Ich habe den ersten Teil meines 1. Tertial in der Allgemeinchirurgie gemacht und muss sagen im Großen und Ganzen war ich zufrieden. Das Team ist super nett und nimmt einen herzlich auf. Man wird stets mit Respekt behandelt und es herrschte immer eine nette und oft auch witzige Atmosphäre auf Station. Begonnen hat der Tag kurz vor 7 Uhr, weil um 7 die Visite begonnen hat, wo man entweder auf einem Tablet kurze Notizen gemacht hat oder den Patienten grob untersucht hat. Anschließend ist um 7:45 Uhr die Frühbesprechung, wo die radiologischen Bilder präsentiert wurden. Danach hat man entweder Blut abgenommen auf den Stationen D, F und B oder man ist direkt in den OP gegangen. Wir waren insgesamt 5 PJler und hatten immer gut zutun, da mindestens 3 von uns jeden Tag im OP gebraucht wurden. Im OP darf man je nach Operateur nähen und es wurde auch abhängig vom Operateur viel oder wenig erklärt. Manchmal wurde auch einfach nett mit einem geplaudert, was auch ganz angenehm war. Abgefragt wurde man selten. Man konnte aber immer alles fragen, was man wollte. Auf Station musste man nach den Blutentnahmen dann oft Arztbriefe mit schreiben oder dann die neuen Patienten aufnehmen.
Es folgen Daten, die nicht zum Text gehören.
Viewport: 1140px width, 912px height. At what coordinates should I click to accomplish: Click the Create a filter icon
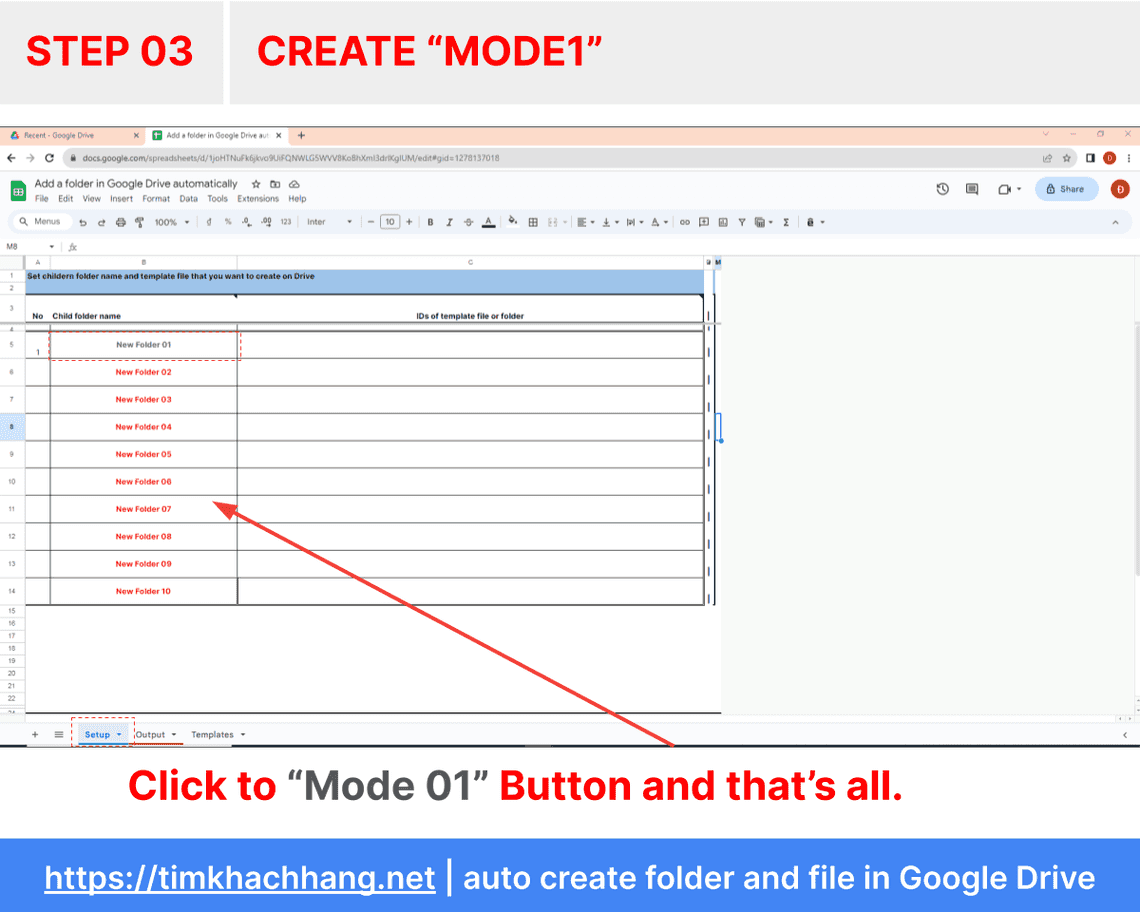[x=742, y=221]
Diese Patienten musste man dann in der Nachmittagsbesprechung kurz vorstellen. Die Nachmittagsbesprechung ging 15 Uhr los und meistens so bis 15:45 Uhr. Danach sollte man noch einmal über alle Stationen (D, F und B) laufen und schauen, ob Blutentnahmen oder Flexülen zu machen sind. Meistens waren wir so 16:15 Uhr, manchmal aber auch später draußen, wenn man zum Beispiel noch in den teils recht langen OPs assistieren musste. Schade fand ich etwas, dass es keinen richtigen Unterricht gab, wo man M3 relevante Fälle besprochen hat. Sowas hätte ich mir noch gewünscht, aber wie anfangs schon gesagt, war ich sonst ziemlich zufrieden. Ein Pluspunkt war außerdem, dass man Freitag, Samstag oder Sonntag zum Blutabnehmen kommen konnte und dafür einen Tag frei bekommen hat. Außerdem hab ich einmal einen Dienst mitgemacht und dort in der Notaufnahme mitgearbeitet, was sehr lehrreich und mit dem richtigen Arzt auch sehr cool und witzig ist. Würde ich auf jeden Fall empfehlen mindestens 1x mitzunehmen. Auch dafür gibt es dann einen freien Tag.